For now, though, the next sacrifices are clear. To me, anyway. This team can no longer pretend that Sexson and Vidro are contributing anything more than Clement and Reed would in their spots on a day-to-day basis. For Sexson, that means sayanora. For Vidro, it means possibly the same thing, or at least a reduced role as a pinch-hitter, or (very) part-time first baseman.
Clement is not the “fifth best hitter” on this team, despite what I’ve read from some of you. He still has to prove he can hit in the big leagues. But for now, the two other guys I’ve mentioned haven’t proved they should be on this roster ahead of him.
So, that’s how I see some of this going.
Yes, the team could still fire the manager. But I don’t see that coming just yet. Not when there are still players who can be sacrificed ahead of McLaren.
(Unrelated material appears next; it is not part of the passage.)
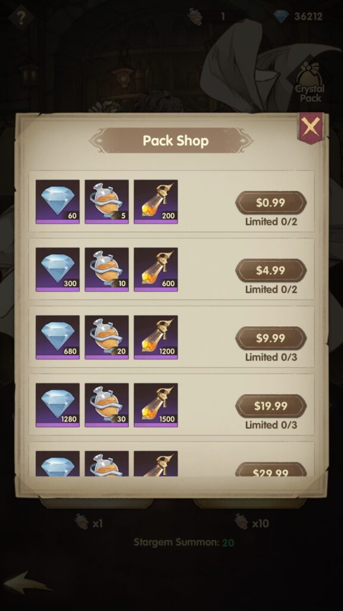Open the question mark help icon

click(x=21, y=16)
ADDITIONAL NOTE (9:37 a.m.): No Chris, it’s because Reed just might be the best daily alternative to Sexson at first base, say four or five times per week. From a defensive and power perspective. It sure wouldn’t be Miguel Cairo. I’m not convinced that Ibanez is the answer at first base just because he manned the position years ago. Also not convinced that Balentien can handle an everyday outfield job, which would have to happen if you move Ibanez to first base. In theory, yes, Ibanez makes the most sense at first. But in practice, I don’t know.
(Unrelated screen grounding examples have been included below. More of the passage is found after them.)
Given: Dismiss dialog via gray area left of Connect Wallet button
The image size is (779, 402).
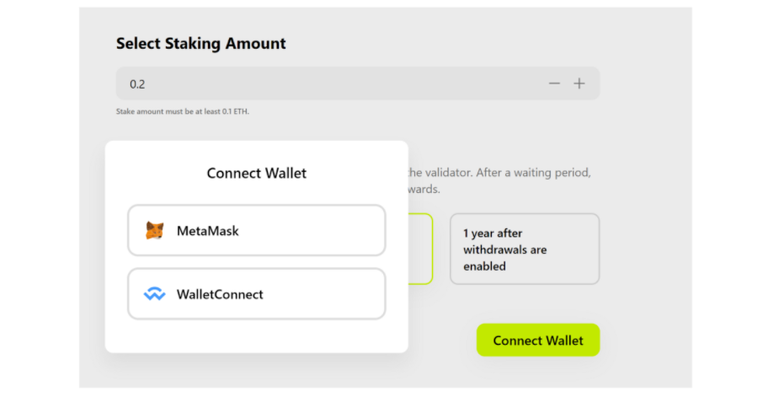Looking at the screenshot, I should coord(442,340).
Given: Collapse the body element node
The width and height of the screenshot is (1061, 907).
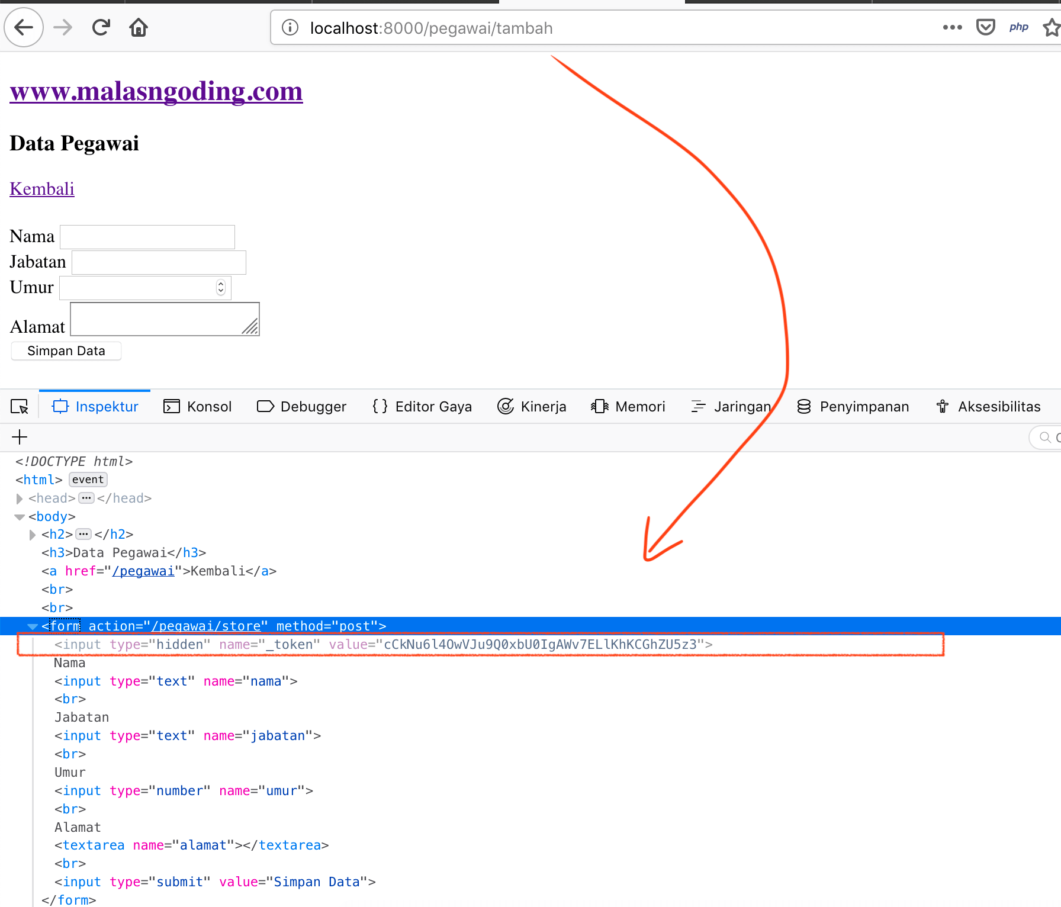Looking at the screenshot, I should pyautogui.click(x=20, y=516).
And for Resin, actually, no, Balentien’s numbers aren’t dropping because he’s been pulled out of the lineup on a regular basis. They’ve been dropping since his first game with the team in April. He’s got just one extra-base hit — a double — over the past month. As a right fielder. If you view that type of power shortage as grounds for dismissing Richie Sexson, you can’t argue it as a plus for giving Balentien more playing time from any objective position. I know some of you are enamored with the idea of “playing the kids” but the idea will be less romantic if the team gets shut out every other day. There is a minimum needed from a major league right fielder and Balentien has not provided it for a month. Even when he was playing every day. His OPS for May, as an everyday player, was .630, for crying out loud. At a power position. In what universe does that justify more playing time?
And no one used Asdrubal Cabrera to say that playing prospects doesn’t work. Just that the extra two or three months a prospect might get “broken in” one year won’t necessarily determine whether they play well or not the next season out of spring training. Jeff Clement should be up here now because he is ripping home runs in Class AAA. Not as much because it will make him a better player next year. This season is over for the M’s. A prospect coming up now and doing well, with no real pressure for the team to win every night, won’t be the same as doing it when something is at stake next season. Clement and others can get their “experience” during the second half and it will mean as much as if they’re called up right now. If Clement is called up now, it will be because the team thinks he’s better than the guy he’s replacing. That’s why he got called up in April. It’s why he was sent back down two weeks later. You don’t “play the kids” in May just for the sake of playing kids. That’s second half stuff.